Sha Tau Kok, where about 3,000 people live, is in the closed border area of the northern New Territories, where one must have a “Closed Area Permit” to enter or leave. Decades ago, cats could be found everywhere, a few hundred in a small space, seen as a nuisance by the residents, the cats were also having many health problems. A lack of birth-control measures for the feral and owned but free-roaming cats was to blame. Fortunately, the problem has been gradually resolved over the past decade with two residents joining as volunteers of our Cat Colony Care Programme (“CCCP”).

Cat Colony Care Programme

Wince, born and raised in Sha Tau Kok was still in secondary school more than 10 years ago when she began feeding stray cats. Having seen litter after litter of kittens being born, she realised that desexing was the only means to keep the cat population stable. In 2007, the young Wince called the SPCA about wanting to become a CCCP volunteer. Our staff first arranged for the cats under her care to be desexed and then explained to her how the Programme worked. Soon after that Wince formally started her cat guardian journey in Sha Tau Kok.

At the beginning, she only brought in a few cats every month for desexing. As time went by, she came more frequently. The demand was obvious, so we offered to send our Animal Welfare Vehicle to Sha Tau Kok to carry out a large-scale desexing operation. But, before that could happen, a lot of groundwork needed to be done and Wince helped, sparing no effort. She applied for closed area permits for our staff, recruited more volunteers to help with trapping the cats the night before and found secure places to keep them overnight. “We desexed more than 20 cats that day. I still remember how satisfied the residents were seeing the positive results of the Programme,” Wince recalled.


Wince (middle) and other CCCP carers trapping cats in Sha Tau Kok (2013) .

The Animal Welfare Vehicle drove to Sha Tau Kok for a cat trapping exercise called “Cat Nip Mission”.

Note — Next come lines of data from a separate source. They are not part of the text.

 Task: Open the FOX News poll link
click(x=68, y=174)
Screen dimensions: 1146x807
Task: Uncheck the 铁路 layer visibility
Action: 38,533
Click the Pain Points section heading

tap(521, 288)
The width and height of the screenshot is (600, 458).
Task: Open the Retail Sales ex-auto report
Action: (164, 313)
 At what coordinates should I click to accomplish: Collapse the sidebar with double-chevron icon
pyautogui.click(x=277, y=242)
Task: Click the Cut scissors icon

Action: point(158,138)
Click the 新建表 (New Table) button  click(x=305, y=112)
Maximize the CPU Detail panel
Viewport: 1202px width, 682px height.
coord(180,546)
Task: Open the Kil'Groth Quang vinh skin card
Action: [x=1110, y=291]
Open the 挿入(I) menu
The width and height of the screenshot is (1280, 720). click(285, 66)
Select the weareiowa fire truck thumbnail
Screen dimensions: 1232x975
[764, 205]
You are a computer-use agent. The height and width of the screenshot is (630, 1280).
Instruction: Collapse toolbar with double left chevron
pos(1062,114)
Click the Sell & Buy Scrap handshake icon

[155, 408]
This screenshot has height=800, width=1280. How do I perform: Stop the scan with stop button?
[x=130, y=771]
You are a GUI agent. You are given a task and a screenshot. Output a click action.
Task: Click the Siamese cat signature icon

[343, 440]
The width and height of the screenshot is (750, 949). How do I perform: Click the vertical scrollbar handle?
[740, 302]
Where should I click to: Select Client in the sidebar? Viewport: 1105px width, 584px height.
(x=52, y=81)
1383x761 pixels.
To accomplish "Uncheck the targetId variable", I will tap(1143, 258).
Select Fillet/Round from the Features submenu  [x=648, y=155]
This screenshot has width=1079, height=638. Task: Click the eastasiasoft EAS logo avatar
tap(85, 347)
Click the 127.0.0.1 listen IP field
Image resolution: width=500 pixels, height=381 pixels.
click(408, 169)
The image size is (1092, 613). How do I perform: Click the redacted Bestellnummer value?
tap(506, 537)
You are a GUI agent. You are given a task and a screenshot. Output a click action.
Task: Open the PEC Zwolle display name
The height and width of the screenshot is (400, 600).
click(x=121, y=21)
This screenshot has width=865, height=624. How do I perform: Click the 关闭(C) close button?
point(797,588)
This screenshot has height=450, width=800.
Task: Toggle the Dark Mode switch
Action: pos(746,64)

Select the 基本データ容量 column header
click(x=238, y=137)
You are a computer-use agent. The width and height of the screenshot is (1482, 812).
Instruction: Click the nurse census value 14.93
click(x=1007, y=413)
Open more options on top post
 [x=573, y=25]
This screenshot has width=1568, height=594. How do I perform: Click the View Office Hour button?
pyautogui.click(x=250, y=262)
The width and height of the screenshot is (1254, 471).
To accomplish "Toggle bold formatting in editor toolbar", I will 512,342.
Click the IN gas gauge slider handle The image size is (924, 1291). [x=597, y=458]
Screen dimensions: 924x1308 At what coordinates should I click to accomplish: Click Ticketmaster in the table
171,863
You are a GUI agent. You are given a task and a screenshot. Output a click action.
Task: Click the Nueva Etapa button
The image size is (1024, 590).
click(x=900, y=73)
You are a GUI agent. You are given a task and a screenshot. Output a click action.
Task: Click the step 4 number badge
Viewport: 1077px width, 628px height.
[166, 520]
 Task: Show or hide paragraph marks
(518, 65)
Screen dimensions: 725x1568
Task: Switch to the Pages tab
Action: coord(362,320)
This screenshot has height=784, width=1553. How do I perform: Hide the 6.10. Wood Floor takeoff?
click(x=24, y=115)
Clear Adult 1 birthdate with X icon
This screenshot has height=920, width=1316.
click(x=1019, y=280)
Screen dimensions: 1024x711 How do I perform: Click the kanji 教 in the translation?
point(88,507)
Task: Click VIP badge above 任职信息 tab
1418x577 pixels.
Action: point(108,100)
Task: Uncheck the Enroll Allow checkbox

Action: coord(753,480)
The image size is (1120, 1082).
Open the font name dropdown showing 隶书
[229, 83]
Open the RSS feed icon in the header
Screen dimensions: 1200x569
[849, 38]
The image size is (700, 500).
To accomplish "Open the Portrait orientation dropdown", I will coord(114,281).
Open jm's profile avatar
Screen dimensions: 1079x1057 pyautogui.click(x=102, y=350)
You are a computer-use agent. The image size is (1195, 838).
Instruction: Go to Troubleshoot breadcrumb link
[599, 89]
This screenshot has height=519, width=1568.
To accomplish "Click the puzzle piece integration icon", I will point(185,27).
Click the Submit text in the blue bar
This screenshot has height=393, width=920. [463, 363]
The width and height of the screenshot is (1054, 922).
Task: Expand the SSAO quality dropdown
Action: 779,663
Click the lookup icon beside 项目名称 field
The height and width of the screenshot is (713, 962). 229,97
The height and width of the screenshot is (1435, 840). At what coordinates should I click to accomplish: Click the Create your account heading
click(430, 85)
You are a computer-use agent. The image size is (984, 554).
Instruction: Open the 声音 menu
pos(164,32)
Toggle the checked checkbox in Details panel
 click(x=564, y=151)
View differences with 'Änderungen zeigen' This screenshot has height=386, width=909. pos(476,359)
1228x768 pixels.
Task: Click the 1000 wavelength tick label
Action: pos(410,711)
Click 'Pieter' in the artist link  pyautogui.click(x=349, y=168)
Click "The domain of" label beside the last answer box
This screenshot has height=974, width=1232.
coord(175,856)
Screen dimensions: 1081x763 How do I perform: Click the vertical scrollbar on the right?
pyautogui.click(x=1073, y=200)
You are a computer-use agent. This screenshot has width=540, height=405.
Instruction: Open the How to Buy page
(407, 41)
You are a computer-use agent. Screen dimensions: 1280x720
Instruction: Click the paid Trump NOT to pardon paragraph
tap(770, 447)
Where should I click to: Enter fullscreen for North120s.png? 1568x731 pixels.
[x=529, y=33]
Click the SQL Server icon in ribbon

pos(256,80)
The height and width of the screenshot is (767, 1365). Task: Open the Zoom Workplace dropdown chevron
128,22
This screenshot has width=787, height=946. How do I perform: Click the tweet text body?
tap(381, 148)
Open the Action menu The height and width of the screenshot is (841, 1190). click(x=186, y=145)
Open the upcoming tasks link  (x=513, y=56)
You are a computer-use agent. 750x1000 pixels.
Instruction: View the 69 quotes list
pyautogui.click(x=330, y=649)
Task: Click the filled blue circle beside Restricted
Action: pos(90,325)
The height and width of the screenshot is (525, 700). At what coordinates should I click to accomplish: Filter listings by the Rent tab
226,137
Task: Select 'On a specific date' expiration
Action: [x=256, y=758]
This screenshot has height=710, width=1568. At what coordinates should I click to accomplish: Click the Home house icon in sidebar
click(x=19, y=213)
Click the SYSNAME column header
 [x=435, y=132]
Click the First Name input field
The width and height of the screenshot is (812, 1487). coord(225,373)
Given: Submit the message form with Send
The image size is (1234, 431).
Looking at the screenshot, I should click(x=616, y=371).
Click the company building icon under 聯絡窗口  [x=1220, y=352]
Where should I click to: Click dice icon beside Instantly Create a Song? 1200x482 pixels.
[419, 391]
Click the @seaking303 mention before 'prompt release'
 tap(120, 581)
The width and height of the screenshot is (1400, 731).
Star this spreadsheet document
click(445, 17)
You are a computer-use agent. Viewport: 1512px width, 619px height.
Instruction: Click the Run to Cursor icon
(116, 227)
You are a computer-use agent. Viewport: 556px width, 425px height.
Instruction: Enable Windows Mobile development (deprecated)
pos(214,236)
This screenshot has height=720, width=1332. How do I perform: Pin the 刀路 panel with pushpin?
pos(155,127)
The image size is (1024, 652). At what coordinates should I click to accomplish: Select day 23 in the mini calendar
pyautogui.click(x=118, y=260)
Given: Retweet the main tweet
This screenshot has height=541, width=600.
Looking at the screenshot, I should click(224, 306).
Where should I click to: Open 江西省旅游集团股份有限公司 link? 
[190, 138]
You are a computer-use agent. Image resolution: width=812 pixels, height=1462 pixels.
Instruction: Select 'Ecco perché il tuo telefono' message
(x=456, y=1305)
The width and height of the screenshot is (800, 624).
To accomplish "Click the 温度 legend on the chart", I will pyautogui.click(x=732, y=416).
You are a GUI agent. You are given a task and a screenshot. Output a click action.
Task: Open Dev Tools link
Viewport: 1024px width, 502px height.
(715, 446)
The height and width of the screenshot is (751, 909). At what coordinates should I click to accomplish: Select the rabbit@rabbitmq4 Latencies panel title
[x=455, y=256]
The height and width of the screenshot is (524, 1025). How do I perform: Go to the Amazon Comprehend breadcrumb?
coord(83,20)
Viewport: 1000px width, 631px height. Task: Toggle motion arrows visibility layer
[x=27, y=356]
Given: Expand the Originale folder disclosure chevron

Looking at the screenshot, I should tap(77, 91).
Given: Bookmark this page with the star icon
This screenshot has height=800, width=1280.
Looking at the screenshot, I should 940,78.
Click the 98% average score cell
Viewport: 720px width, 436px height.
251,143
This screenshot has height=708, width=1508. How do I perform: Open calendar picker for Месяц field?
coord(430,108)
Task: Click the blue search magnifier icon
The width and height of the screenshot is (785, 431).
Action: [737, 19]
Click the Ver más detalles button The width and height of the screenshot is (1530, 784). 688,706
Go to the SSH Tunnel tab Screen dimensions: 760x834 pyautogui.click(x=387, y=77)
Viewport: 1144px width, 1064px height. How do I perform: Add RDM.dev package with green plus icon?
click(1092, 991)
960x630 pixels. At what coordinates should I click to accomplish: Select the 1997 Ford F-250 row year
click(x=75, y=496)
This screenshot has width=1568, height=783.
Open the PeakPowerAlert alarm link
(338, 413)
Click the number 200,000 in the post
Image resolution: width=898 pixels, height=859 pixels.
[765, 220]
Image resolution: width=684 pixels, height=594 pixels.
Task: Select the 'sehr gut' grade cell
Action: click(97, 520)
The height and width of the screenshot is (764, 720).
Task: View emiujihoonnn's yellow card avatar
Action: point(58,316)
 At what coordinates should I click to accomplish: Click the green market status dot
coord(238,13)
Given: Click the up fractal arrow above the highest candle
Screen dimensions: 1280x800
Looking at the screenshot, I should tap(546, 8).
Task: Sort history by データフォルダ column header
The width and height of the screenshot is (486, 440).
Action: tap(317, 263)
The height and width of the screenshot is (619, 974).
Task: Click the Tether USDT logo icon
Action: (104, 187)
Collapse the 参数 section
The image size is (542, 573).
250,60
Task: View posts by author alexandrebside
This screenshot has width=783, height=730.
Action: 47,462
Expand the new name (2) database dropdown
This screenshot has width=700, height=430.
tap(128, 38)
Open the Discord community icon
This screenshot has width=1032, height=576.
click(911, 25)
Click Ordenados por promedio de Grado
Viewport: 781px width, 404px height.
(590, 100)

In 2012, Wince was going to get married and leave the area for her new home. She needed to find someone quickly to continue her work. It turned out that it was not that difficult to find her “successor”. One night when Wince went out to feed the cats she bumped into Maggie, who was newly married and had moved recently to Sha Tau Kok. Maggie was not a cat person before she moved into the area, but quickly became one after getting to know the community cats in the small town. Wince “lobbied” for her help, explaining to Maggie the importance of desexing stray cats and finally Maggie agreed to take on the meaningful task. Maggie not only looked after the 30 CCCP cats left by Wince, but has gone the extra mile to enlarge the Programme’s footprint to the entire border area. As of today, the CCCP cat community has grown to more than 100. “On an average day it takes 30 to 45 minutes to go around taking care of all the cats, but I really enjoy it a lot,” Maggie said.

Over the past 10 years, two generations of cat lovers have continued caring for the cats in this border town. To date, the Programme has benefitted more than 480 cats, and now there is close to a 90% desexing rate in Sha Tau Kok. It is our hope that in the years to come the cats there will continue to live a happy life under our and their guardians care and attention!


Wince kept records of every cat under her care.

At night, Maggie goes out to feed the cats and keep a watchful eye on them.